Corona’s research proposal matched well with the research Gutierrez had been pursuing at UNC-Charlotte, prior to his arrival at William & Mary last year.
“I’d been doing Latinx research already,” he explained. “When I was in Charlotte, I worked on Latinx mental health and when I came to William & Mary, it was my goal to continue with participatory research.” He quickly became aware of the work that faculty at VCU had been doing to develop culturally appropriate materials for the Latinx community in Richmond.
For example, Gutierrez explained, “One of the concepts we know is important in the Latinx community is the idea of familismo, that family is first. In Charlotte, we found that you couldn’t bring people in for individual care, but you could bring them in for family care. Family becomes a motivational component.”
Familismo is one of many cultural factors which may result in altering the way interventions are implemented in Latinx communities, beyond simply translating materials into Spanish.
“In general, Latino youth start younger with tobacco products, and they use tobacco longer,” said Gutierrez, adding that this is of increasing concern as alternative tobacco products such as e-cigarettes enter the market. Additionally, he says, there is some data to suggest that Latinx youth who use tobacco are also more likely to use other substances later on. Finally, Latinx populations have significant health disparities and seek care much later in an illness, further complicating the negative health impact of tobacco.
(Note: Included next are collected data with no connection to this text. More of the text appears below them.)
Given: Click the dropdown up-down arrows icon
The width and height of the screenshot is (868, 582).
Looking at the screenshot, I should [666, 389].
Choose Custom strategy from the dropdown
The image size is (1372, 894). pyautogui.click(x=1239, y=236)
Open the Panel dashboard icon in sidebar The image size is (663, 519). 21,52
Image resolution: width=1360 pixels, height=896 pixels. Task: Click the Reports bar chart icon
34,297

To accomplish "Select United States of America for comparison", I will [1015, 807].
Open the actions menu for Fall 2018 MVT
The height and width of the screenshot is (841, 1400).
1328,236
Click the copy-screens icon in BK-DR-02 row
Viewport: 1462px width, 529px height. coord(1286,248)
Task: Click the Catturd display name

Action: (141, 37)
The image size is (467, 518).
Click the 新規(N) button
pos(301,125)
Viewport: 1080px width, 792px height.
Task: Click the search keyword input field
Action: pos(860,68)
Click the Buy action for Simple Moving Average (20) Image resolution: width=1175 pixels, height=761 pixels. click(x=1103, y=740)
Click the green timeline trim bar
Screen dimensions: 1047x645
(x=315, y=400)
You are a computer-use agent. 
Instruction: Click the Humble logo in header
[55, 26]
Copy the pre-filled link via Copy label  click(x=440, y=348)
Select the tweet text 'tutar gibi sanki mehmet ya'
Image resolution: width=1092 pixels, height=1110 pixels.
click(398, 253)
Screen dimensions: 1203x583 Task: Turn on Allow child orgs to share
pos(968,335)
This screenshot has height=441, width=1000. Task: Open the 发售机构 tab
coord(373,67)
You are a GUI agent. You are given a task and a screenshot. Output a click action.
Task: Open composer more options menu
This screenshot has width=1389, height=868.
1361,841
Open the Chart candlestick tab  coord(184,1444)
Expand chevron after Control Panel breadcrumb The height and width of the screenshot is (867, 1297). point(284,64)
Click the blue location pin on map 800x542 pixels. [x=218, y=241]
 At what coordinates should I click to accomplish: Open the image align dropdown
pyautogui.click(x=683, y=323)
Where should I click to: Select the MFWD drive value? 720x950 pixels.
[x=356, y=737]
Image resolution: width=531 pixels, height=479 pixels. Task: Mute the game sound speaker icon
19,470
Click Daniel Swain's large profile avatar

The goal of the research is to develop materials and strategies that are appropriate and effective for the Latinx community in Richmond, with a family focus.
“Interventions are three to four times more effective if they have been evaluated and are culturally appropriate,” added Gutierrez.
The William & Mary and VCU research team is also partnering with Virginia Tech and Richmond’s Sacred Heart Center to implement the work of the grant. The team hopes that this research will yield a model that can be used in other Latinx communities around the country.